Berdasarkan temuan yang didapati oleh Bawaslu Bojonegoro, Kepala Desa dan salah seorang Sekretariat PPS Kabalan yang berlatar belakang sebagai Perangkat Desa Kabalan yang tidak disebutkan namanya tersebut mengadakan acara pembagian santunan anak yatim dengan melibatkan Setyo Wahono dan Nurul Azizah, yang juga merupakan salah satu Bakal Pasangan Calon Bupati dan Wakil Bupati Kabupaten Bojonegoro. Dalam kegiatan tersebut, ditemukan pula pemasangan banner yang menampilkan gambar Setyo Wahono bersama Nurul Azizah di Kantor Balai Desa Kabalan.
Bawaslu Kabupaten Bojonegoro telah melakukan klarifikasi terhadap temuan tersebut. Dalam klarifikasi tersebut, Kepala Desa Kabalan dan salah seorang Sekretariat PPS Kabalan yang berlatar belakang sebagai Perangkat Desa Kabalan mengakui keterlibatannya dalam kegiatan tersebut. Kepala Desa menjelaskan bahwa kegiatan tersebut adalah bentuk kepedulian sosial, namun mengakui bahwa pemasangan banner di Balaidesa dan keterlibatan dalam acara tersebut bisa saja menimbulkan kesan tidak netral.

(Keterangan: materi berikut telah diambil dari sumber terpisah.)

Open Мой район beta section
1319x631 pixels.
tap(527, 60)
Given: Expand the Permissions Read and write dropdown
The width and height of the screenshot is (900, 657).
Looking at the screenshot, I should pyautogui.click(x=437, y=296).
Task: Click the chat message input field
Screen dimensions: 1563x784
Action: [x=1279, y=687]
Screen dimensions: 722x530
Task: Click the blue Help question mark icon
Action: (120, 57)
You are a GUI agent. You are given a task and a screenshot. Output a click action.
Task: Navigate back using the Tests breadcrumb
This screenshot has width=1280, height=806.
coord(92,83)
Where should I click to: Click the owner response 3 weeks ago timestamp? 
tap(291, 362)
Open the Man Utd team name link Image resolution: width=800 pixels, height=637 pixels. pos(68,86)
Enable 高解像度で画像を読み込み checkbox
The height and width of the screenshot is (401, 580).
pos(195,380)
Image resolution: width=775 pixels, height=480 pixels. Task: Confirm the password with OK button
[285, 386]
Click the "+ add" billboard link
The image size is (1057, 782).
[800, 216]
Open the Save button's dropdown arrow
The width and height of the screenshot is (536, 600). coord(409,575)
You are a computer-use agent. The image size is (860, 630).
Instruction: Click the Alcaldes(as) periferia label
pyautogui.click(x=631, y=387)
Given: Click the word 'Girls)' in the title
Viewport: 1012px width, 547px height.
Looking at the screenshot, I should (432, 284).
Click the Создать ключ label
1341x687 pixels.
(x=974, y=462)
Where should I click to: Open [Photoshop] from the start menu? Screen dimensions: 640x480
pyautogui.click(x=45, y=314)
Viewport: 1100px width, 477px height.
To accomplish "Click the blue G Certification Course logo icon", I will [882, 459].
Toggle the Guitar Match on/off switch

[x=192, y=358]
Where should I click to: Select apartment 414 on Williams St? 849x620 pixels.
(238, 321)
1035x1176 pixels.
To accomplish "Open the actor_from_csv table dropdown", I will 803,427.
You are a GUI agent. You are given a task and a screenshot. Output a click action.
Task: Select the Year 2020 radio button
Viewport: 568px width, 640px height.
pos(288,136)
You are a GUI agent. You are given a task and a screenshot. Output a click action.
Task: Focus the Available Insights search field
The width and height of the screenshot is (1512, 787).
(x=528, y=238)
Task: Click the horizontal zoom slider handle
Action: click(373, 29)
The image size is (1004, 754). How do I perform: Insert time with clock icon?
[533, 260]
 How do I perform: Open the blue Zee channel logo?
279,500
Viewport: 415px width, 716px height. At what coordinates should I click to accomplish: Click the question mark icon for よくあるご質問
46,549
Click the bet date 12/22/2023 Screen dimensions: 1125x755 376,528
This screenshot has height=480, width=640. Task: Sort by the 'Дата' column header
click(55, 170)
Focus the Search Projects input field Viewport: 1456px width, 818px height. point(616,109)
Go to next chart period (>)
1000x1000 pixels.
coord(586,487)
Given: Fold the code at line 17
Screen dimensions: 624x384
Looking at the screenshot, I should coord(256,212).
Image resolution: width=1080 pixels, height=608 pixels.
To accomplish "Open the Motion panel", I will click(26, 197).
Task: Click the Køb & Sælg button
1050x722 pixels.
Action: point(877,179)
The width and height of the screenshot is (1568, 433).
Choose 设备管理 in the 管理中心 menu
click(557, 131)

“Setelah melakukan pemeriksaan, kami menemukan bahwa memang ada kegiatan yang melibatkan Aparatur Desa yang memasang banner Bapaslon Bupati dan Wakil Bupati Setyo Wahono dan Nurul Azizah di Kantor Balai Desa yang semestinya hal tersebut tidak digunakan dalam politik praktis, dan tidak boleh juga dilakukan oleh Kades dan Perangkat Desa." ujar Ketua Bawaslu Kabupaten Bojonegoro.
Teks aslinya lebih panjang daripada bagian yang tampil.